Nehemiah Blake

restoring England’s Christian literary tradition

A series of small insurrections, part III

Publishing an increasing amount of books annually is a methodical madness for the publishing industry. Because determining what a readership might be remains an alchemical mystery, the publishing industry has settled on a model somewhat akin to a shotgun: In one year, publish as many books as you can in the hope that one or two of them will hit the bird of phenomenal readership. This model is what keeps the publishing world afloat. But it is clearly unsustainable for 90% of professional writers.

Thus this third tangential essay on Robert McCrum’s “thriller in ten chapters” has to do with the number of books being published – pushing 200,000 in the UK in 2007 – and “that age-old struggle” of books and writers “to achieve a readership.” The obvious paradox is, the more books published, the less the chance each one has of achieving an economically significant readership (statistically, less than 500, according to last week’s Thursday Soapbox on Vulpes Libris by Marygm). What this translates into is that the typical professional writer earns £4,000 a year, 33% below the national wage (according to an ALCS – The Authors’ Licensing and Collecting Society).

Which begs the question, should we not reconsider the concept of the “professional writer”? The “professional writer” is not a phenomenon of late capitalism. It is a phenomenon, at least in Europe, of the Reformation, and in England, the Reformation and Henry VIII’s dissolution of the monasteries in 1536-40. Before this time, there was no “professional writing class” but monks in abbey scriptoriums, poets in royal courts and scholars at the Oxbridge universities. The turning out of monks, the religious upheaval of the royal courts and the doctrinal splits in scholastic philosophy gave birth to the professional writer as monks, poets and scholars sought their survival. It was perhaps as brutal a world, probably more so, for the professional writer as it is today.

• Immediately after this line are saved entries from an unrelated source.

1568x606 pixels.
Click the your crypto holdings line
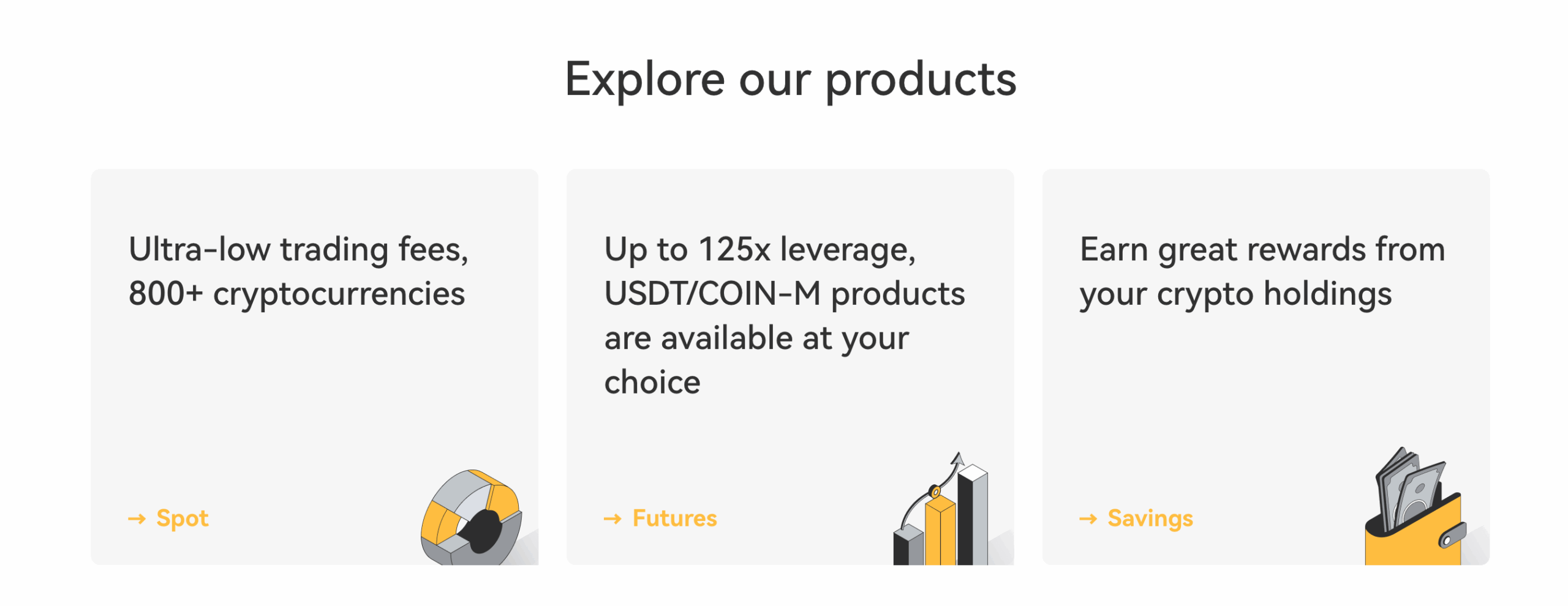pos(1235,294)
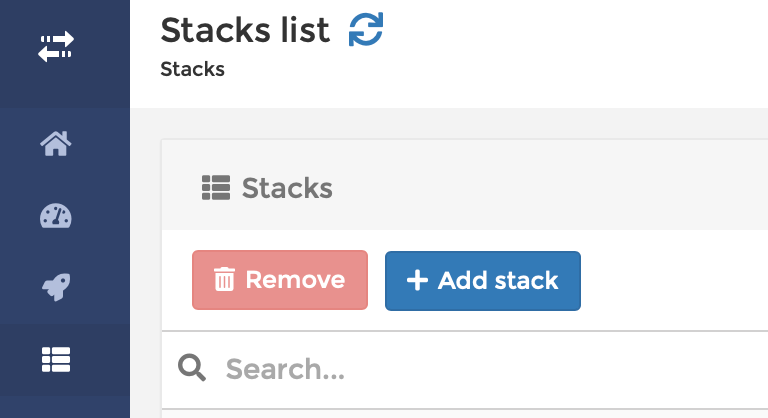Click the "Remove" text label
Image resolution: width=768 pixels, height=418 pixels.
tap(295, 280)
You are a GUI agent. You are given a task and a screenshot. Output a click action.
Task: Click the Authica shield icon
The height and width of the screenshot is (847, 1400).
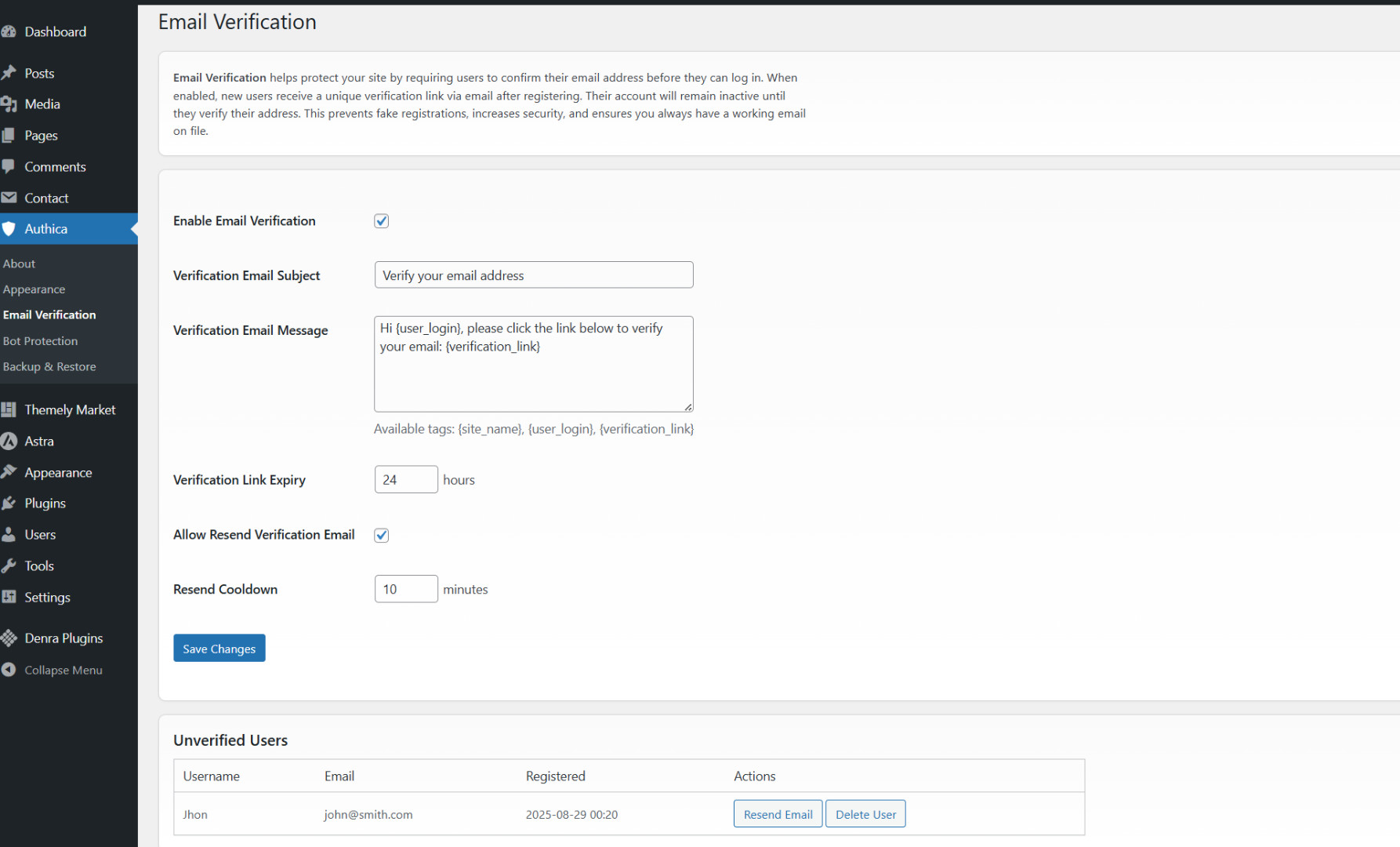(9, 229)
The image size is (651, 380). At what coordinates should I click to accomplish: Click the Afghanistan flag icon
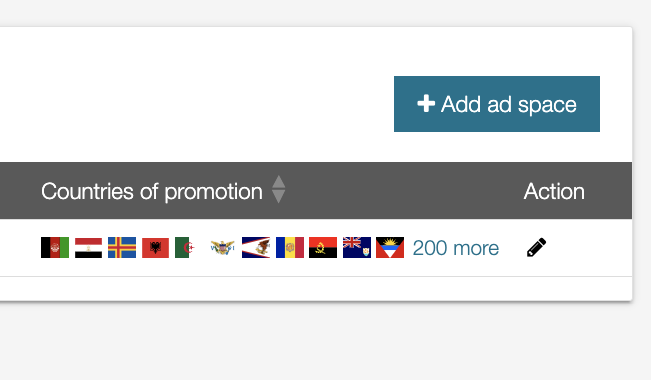(55, 248)
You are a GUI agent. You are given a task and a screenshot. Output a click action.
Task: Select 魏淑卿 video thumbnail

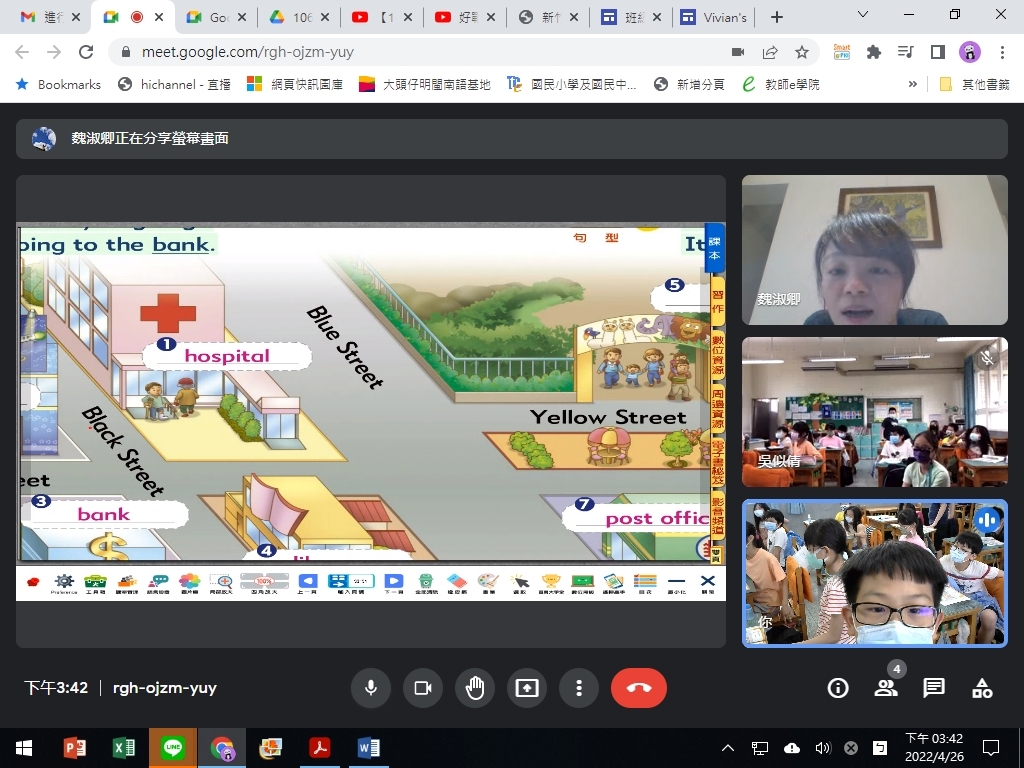[x=874, y=250]
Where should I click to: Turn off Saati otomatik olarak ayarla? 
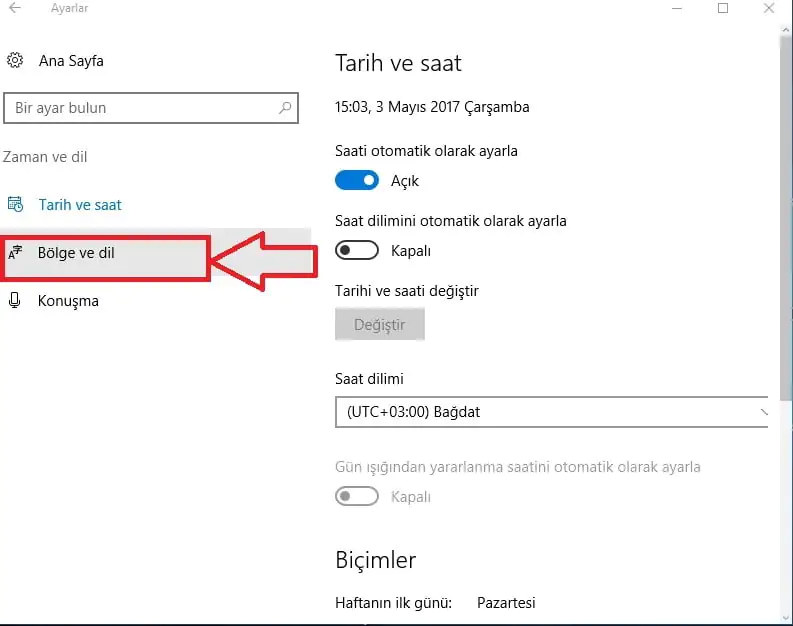click(357, 181)
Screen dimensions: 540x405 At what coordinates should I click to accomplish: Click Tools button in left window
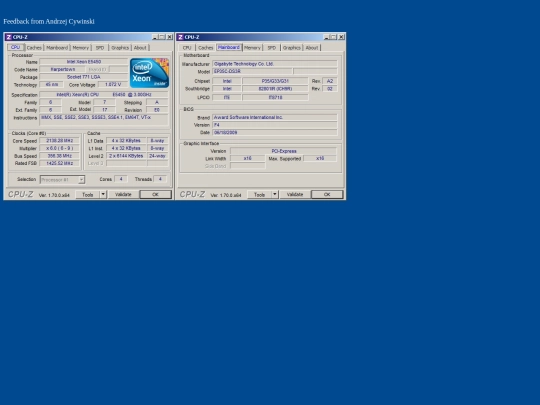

Of the writing monk, the poet and the scholar, Nehemiah & Blake is most provoked by the monk. If modern dismissal of medieval church institutions as corrupt, greedy and hypocritical is temporarily laid aside, the abbeys and monasteries can be seen for what they were in Medieval England – deeply embedded symbiotic patrons of the communities in which they existed. It needs also to be remembered that among the populace of England, the dissolution of the monasteries was very unpopular, because it put the abbey lands into the hands of private landowners who were perhaps corrupter, greedier and more hypocritical towards the people.

The writing monk or nun would have lived within his/her abbey, a community upon which the monk or nun could rely on in support of their primary vocation. The abbey in turn would have been living within a rural community, supporting it in terms of providing farm land at reasonable rent, the community supporting the abbey from the sale of its produce. As a model, it wasn’t perfect. Nothing is in this world. The key here is seeing the writer being placed firmly within the economy of these interlocking communities.

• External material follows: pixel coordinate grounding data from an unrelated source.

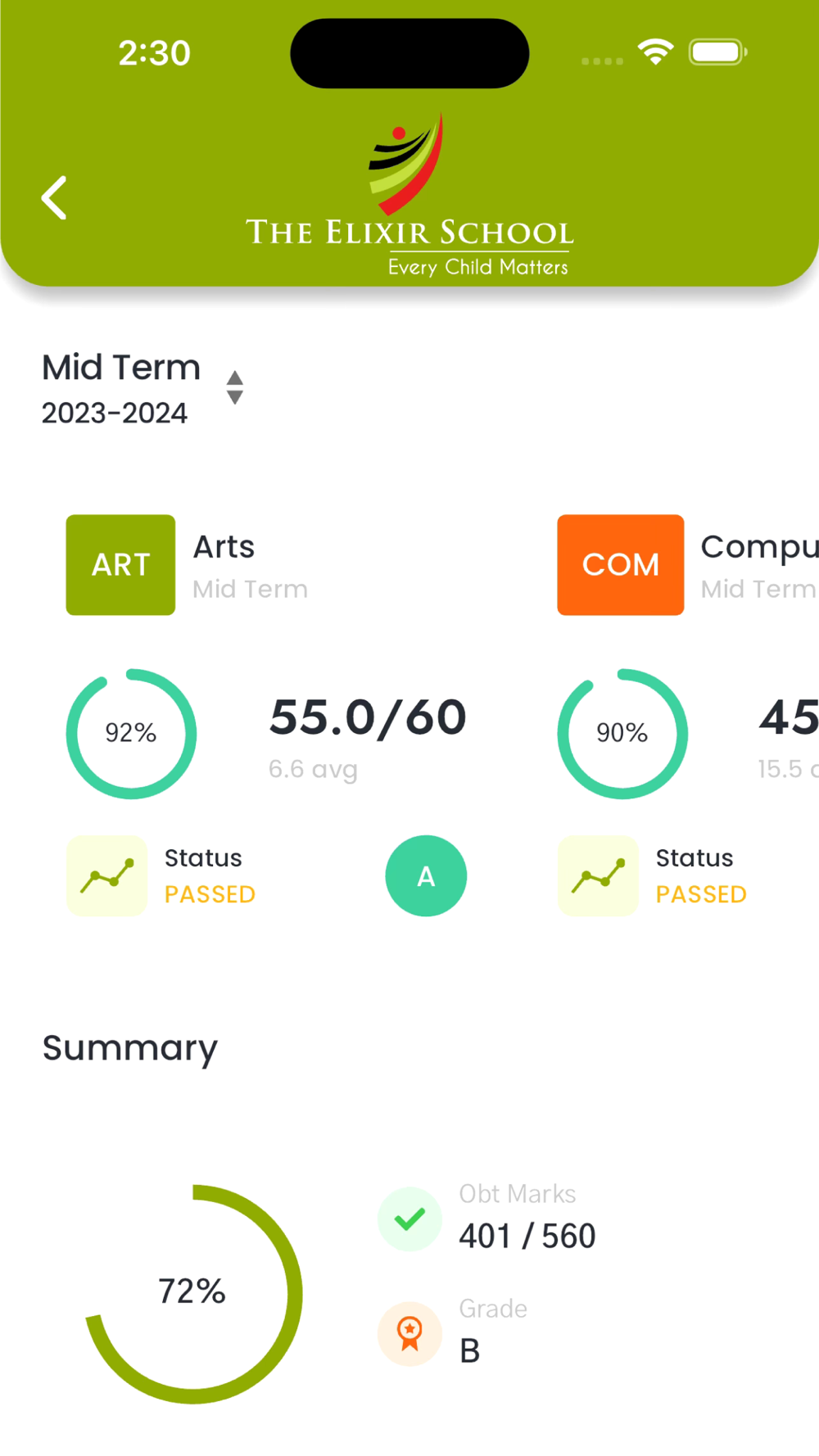Viewport: 819px width, 1456px height.
Task: Tap the PASSED status under Arts
Action: [210, 894]
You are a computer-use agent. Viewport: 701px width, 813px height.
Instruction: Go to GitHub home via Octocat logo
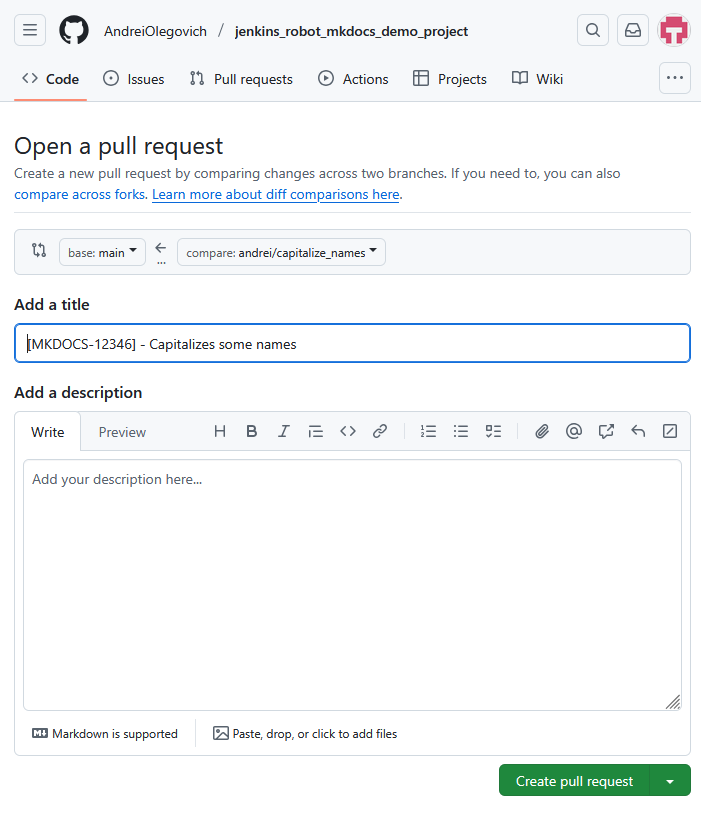click(74, 30)
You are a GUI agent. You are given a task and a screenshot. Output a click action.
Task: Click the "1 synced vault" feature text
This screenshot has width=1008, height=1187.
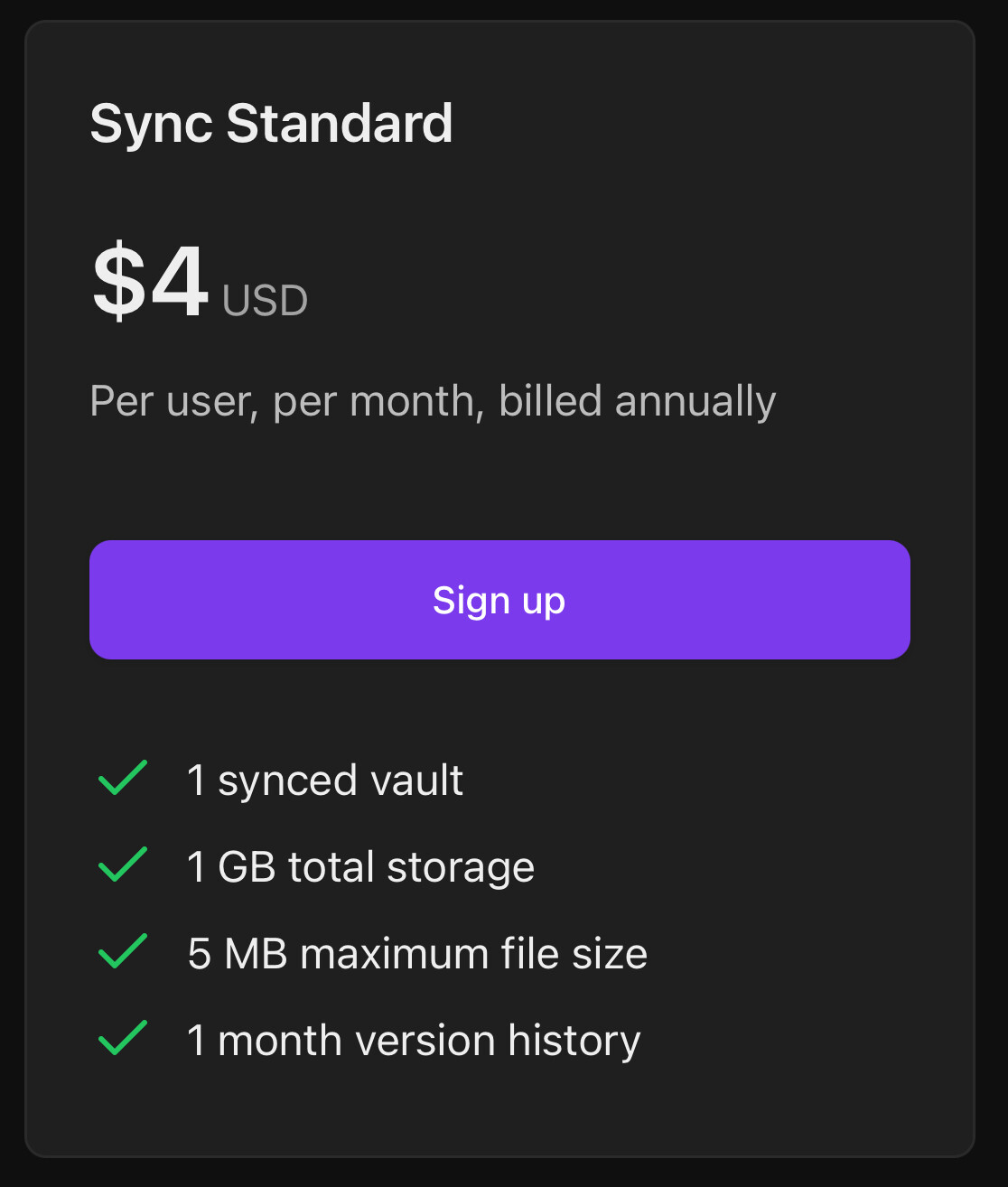(325, 780)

In the first instance then, the writer finds abundant support to live, something clearly lacking in the current professional model. In the second instance, the writer is producing what his or her immediate community – the abbey – requires and wants to read. A small but secure and sustainable readership is gained. In the third instance, a potentially vast readership is still available through a network of “abbeys”.

In the case of the third instance, the difference between the abbey model and today’s publishing model is that a vast readership is not the first line of attack. Many might argue that blogs fulfil the second instance of the abbey model and lead to the third. Nehemiah & Blake would agree with that. However, 90% of bloggers are not going to see economic abundance flow from their efforts. It is in achieving the first instance that Nehemiah & Blake sees the greatest challenge and opportunity for writers who believe that writing is a primary vocation: To take the abbey model and rebuild it into the fabric of contemporary society.

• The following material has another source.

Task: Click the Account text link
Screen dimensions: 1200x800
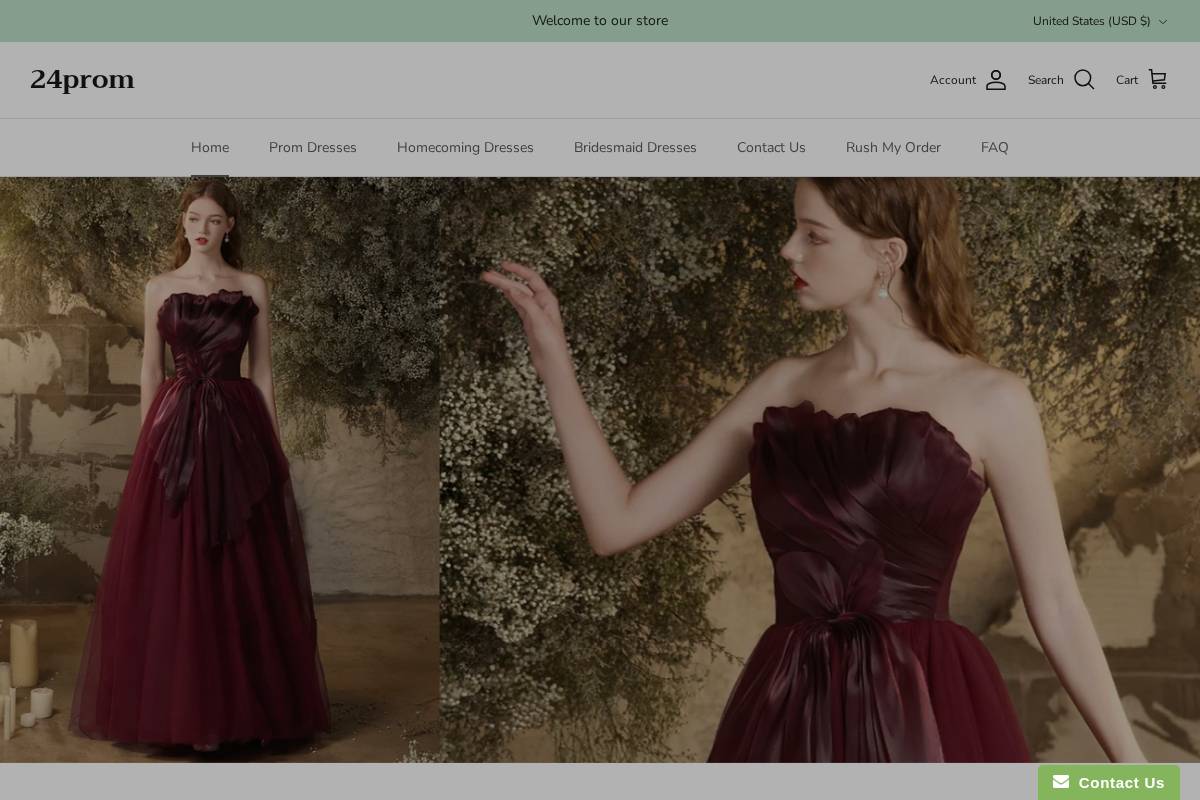Action: 953,80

This would mean for writers to seek out living in community with non-writers and for each to support the other in creating a sustainable economy of living. Further, this would mean for that “abbey” community to work in such away that it can offer something symbiotic that the wider community around it can use towards its own needs. If this can be achieved, then the need for a writer to sell 100,000 books in order to survive is no longer necessary. Five hundred to a sustainable and secure readership would suffice. There will always be writers that break beyond the boundaries of immediate community. This has been happening since the days of the Venerable Bede. But we would not have Bede were it not for the abbey at Jarrow and the community that lived around it.  The call then is for a change in mindset among writers.